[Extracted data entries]
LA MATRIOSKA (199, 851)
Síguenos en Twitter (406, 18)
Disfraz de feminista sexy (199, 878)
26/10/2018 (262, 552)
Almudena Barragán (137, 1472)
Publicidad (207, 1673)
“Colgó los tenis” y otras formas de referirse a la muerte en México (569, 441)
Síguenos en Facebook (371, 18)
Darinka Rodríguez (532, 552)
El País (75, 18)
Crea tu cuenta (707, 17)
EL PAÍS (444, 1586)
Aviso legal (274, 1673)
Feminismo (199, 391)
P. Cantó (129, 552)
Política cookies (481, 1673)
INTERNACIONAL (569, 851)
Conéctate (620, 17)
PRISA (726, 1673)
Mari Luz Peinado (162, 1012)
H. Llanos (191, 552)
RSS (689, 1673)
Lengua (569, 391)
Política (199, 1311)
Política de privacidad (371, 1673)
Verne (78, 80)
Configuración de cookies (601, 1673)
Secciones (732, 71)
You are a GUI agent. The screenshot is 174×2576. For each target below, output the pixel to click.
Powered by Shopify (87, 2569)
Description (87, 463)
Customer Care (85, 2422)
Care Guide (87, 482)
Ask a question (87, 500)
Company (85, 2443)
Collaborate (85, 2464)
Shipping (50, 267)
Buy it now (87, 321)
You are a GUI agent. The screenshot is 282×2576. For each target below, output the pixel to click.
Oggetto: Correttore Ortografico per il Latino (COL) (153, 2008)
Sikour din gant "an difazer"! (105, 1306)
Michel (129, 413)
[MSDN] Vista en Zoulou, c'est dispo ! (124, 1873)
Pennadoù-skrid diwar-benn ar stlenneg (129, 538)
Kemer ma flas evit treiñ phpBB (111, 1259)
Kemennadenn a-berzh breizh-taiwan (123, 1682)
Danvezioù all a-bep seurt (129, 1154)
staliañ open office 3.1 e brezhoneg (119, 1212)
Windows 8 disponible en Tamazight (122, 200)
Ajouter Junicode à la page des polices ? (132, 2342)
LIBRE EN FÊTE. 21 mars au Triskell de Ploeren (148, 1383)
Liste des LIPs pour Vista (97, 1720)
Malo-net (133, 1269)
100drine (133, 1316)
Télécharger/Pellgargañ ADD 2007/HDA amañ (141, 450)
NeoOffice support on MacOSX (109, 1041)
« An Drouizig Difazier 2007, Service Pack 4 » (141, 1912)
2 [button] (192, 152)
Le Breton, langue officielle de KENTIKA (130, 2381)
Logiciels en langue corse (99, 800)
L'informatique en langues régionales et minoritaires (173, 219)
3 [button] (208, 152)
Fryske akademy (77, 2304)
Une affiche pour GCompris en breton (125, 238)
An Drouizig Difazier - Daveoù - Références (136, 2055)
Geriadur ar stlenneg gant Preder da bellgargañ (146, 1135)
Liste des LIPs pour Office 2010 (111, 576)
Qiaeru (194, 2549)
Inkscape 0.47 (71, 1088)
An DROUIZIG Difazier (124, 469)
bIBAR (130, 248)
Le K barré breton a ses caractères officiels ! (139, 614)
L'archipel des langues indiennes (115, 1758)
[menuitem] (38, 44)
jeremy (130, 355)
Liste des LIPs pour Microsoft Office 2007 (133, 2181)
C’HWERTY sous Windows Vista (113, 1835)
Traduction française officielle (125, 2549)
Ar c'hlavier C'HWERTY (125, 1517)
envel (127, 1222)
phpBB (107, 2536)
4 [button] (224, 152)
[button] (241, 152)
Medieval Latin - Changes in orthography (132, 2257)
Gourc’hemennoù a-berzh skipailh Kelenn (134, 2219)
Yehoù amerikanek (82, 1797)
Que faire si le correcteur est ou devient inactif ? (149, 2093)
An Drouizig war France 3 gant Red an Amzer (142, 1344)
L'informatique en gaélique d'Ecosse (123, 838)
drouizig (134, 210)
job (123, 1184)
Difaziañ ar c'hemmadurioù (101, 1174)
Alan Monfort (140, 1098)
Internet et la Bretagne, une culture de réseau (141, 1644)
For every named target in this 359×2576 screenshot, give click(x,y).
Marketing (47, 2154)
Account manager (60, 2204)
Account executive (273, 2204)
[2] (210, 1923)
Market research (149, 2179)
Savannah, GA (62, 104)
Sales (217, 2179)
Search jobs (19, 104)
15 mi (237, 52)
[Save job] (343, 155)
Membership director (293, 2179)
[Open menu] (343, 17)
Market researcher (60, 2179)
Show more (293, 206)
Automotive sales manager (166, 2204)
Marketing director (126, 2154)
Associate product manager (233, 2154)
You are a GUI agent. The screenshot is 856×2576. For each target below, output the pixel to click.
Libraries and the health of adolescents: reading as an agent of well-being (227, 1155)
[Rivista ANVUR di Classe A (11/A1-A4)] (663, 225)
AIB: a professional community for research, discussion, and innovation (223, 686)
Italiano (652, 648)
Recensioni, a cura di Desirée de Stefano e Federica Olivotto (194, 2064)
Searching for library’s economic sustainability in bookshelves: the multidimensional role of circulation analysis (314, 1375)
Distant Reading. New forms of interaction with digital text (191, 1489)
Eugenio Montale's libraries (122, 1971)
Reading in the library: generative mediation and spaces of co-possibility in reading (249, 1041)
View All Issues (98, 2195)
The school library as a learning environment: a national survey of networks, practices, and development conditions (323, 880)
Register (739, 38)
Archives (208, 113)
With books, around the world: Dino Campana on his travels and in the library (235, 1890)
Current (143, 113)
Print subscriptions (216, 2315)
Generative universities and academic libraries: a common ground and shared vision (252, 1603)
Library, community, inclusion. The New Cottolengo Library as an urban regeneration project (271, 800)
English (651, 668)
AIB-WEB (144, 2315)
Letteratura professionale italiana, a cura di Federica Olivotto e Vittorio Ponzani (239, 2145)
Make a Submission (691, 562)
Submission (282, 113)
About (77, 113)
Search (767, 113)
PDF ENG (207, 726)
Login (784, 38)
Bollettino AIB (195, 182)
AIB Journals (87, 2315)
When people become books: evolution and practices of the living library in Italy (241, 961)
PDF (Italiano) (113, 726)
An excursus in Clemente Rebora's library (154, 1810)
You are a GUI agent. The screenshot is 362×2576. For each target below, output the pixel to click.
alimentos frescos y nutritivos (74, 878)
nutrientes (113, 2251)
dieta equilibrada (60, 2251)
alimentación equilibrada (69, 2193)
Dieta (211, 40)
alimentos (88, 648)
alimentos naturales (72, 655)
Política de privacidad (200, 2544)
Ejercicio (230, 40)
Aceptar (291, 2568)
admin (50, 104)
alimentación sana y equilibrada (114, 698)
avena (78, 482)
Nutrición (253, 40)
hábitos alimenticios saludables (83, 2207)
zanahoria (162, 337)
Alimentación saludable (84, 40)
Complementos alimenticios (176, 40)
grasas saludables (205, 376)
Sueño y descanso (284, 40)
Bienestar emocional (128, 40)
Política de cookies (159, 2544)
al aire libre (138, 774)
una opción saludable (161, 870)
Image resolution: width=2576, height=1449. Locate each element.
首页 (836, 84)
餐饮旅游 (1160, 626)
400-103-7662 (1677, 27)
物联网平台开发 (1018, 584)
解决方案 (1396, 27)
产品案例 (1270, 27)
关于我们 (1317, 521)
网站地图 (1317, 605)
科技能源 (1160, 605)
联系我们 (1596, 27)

Work to be completed: All entries must be duplicated exactly, with none left out.

Response:
LA MATRIOSKA (199, 851)
Síguenos en Twitter (406, 18)
Disfraz de feminista sexy (199, 878)
26/10/2018 (262, 552)
Almudena Barragán (137, 1472)
Publicidad (207, 1673)
“Colgó los tenis” y otras formas de referirse a la muerte en México (569, 441)
Síguenos en Facebook (371, 18)
Darinka Rodríguez (532, 552)
El País (75, 18)
Crea tu cuenta (707, 17)
EL PAÍS (444, 1586)
Aviso legal (274, 1673)
Feminismo (199, 391)
P. Cantó (129, 552)
Política cookies (481, 1673)
INTERNACIONAL (569, 851)
Conéctate (620, 17)
PRISA (726, 1673)
Mari Luz Peinado (162, 1012)
H. Llanos (191, 552)
RSS (689, 1673)
Lengua (569, 391)
Política (199, 1311)
Política de privacidad (371, 1673)
Verne (78, 80)
Configuración de cookies (601, 1673)
Secciones (732, 71)
You are a GUI agent. The screenshot is 174×2576. For each target below, output the pixel to click.
Powered by Shopify (87, 2569)
Description (87, 463)
Customer Care (85, 2422)
Care Guide (87, 482)
Ask a question (87, 500)
Company (85, 2443)
Collaborate (85, 2464)
Shipping (50, 267)
Buy it now (87, 321)
You are a GUI agent. The screenshot is 282×2576. For each target below, output the pixel to click.
Oggetto: Correttore Ortografico per il Latino (COL) (153, 2008)
Sikour din gant "an difazer"! (105, 1306)
Michel (129, 413)
[MSDN] Vista en Zoulou, c'est dispo ! (124, 1873)
Pennadoù-skrid diwar-benn ar stlenneg (129, 538)
Kemer ma flas evit treiñ phpBB (111, 1259)
Kemennadenn a-berzh breizh-taiwan (123, 1682)
Danvezioù all a-bep seurt (129, 1154)
staliañ open office 3.1 e brezhoneg (119, 1212)
Windows 8 disponible en Tamazight (122, 200)
Ajouter Junicode à la page des polices ? (132, 2342)
LIBRE EN FÊTE. 21 mars au Triskell de Ploeren (148, 1383)
Liste des LIPs pour Vista (97, 1720)
Malo-net (133, 1269)
100drine (133, 1316)
Télécharger/Pellgargañ ADD 2007/HDA amañ (141, 450)
NeoOffice support on MacOSX (109, 1041)
« An Drouizig Difazier 2007, Service Pack 4 » (141, 1912)
2 [button] (192, 152)
Le Breton, langue officielle de KENTIKA (130, 2381)
Logiciels en langue corse (99, 800)
L'informatique en langues régionales et minoritaires (173, 219)
3 [button] (208, 152)
Fryske akademy (77, 2304)
Une affiche pour GCompris en breton (125, 238)
An Drouizig Difazier - Daveoù - Références (136, 2055)
Geriadur ar stlenneg gant Preder da bellgargañ (146, 1135)
Liste des LIPs pour Office 2010 (111, 576)
Qiaeru (194, 2549)
Inkscape 0.47 (71, 1088)
An DROUIZIG Difazier (124, 469)
bIBAR (130, 248)
Le K barré breton a ses caractères officiels ! (139, 614)
L'archipel des langues indiennes (115, 1758)
[menuitem] (38, 44)
jeremy (130, 355)
Liste des LIPs pour Microsoft Office 2007 (133, 2181)
C’HWERTY sous Windows Vista (113, 1835)
Traduction française officielle (125, 2549)
Ar c'hlavier C'HWERTY (125, 1517)
envel (127, 1222)
phpBB (107, 2536)
4 [button] (224, 152)
[button] (241, 152)
Medieval Latin - Changes in orthography (132, 2257)
Gourc’hemennoù a-berzh skipailh Kelenn (134, 2219)
Yehoù amerikanek (82, 1797)
Que faire si le correcteur est ou devient inactif ? (149, 2093)
An Drouizig war France 3 gant Red an Amzer (142, 1344)
L'informatique en gaélique d'Ecosse (123, 838)
drouizig (134, 210)
job (123, 1184)
Difaziañ ar c'hemmadurioù (101, 1174)
Alan Monfort (140, 1098)
Internet et la Bretagne, une culture de réseau (141, 1644)
For every named target in this 359×2576 screenshot, give click(x,y).
Marketing (47, 2154)
Account manager (60, 2204)
Account executive (273, 2204)
[2] (210, 1923)
Market research (149, 2179)
Savannah, GA (62, 104)
Sales (217, 2179)
Search jobs (19, 104)
15 mi (237, 52)
[Save job] (343, 155)
Membership director (293, 2179)
[Open menu] (343, 17)
Market researcher (60, 2179)
Show more (293, 206)
Automotive sales manager (166, 2204)
Marketing director (126, 2154)
Associate product manager (233, 2154)
You are a GUI agent. The screenshot is 856×2576. For each target below, output the pixel to click.
Libraries and the health of adolescents: reading as an agent of well-being (227, 1155)
[Rivista ANVUR di Classe A (11/A1-A4)] (663, 225)
AIB: a professional community for research, discussion, and innovation (223, 686)
Italiano (652, 648)
Recensioni, a cura di Desirée de Stefano e Federica Olivotto (194, 2064)
Searching for library’s economic sustainability in bookshelves: the multidimensional role of circulation analysis (314, 1375)
Distant Reading. New forms of interaction with digital text (191, 1489)
Eugenio Montale's libraries (122, 1971)
Reading in the library: generative mediation and spaces of co-possibility in reading (249, 1041)
View All Issues (98, 2195)
The school library as a learning environment: a national survey of networks, practices, and development conditions (323, 880)
Register (739, 38)
Archives (208, 113)
With books, around the world: Dino Campana on his travels and in the library (235, 1890)
Current (143, 113)
Print subscriptions (216, 2315)
Generative universities and academic libraries: a common ground and shared vision (252, 1603)
Library, community, inclusion. The New Cottolengo Library as an urban regeneration project (271, 800)
English (651, 668)
AIB-WEB (144, 2315)
Letteratura professionale italiana, a cura di Federica Olivotto e Vittorio Ponzani (239, 2145)
Make a Submission (691, 562)
Submission (282, 113)
About (77, 113)
Search (767, 113)
PDF ENG (207, 726)
Login (784, 38)
Bollettino AIB (195, 182)
AIB Journals (87, 2315)
When people become books: evolution and practices of the living library in Italy (241, 961)
PDF (Italiano) (113, 726)
An excursus in Clemente Rebora's library (154, 1810)
You are a GUI agent. The screenshot is 362×2576. For each target below, output the pixel to click.
alimentos frescos y nutritivos (74, 878)
nutrientes (113, 2251)
dieta equilibrada (60, 2251)
alimentación equilibrada (69, 2193)
Dieta (211, 40)
alimentos (88, 648)
alimentos naturales (72, 655)
Política de privacidad (200, 2544)
Ejercicio (230, 40)
Aceptar (291, 2568)
admin (50, 104)
alimentación sana y equilibrada (114, 698)
avena (78, 482)
Nutrición (253, 40)
hábitos alimenticios saludables (83, 2207)
zanahoria (162, 337)
Alimentación saludable (84, 40)
Complementos alimenticios (176, 40)
grasas saludables (205, 376)
Sueño y descanso (284, 40)
Bienestar emocional (128, 40)
Política de cookies (159, 2544)
al aire libre (138, 774)
una opción saludable (161, 870)
Image resolution: width=2576, height=1449. Locate each element.
首页 (836, 84)
餐饮旅游 (1160, 626)
400-103-7662 (1677, 27)
物联网平台开发 (1018, 584)
解决方案 (1396, 27)
产品案例 (1270, 27)
关于我们 (1317, 521)
网站地图 (1317, 605)
科技能源 (1160, 605)
联系我们 (1596, 27)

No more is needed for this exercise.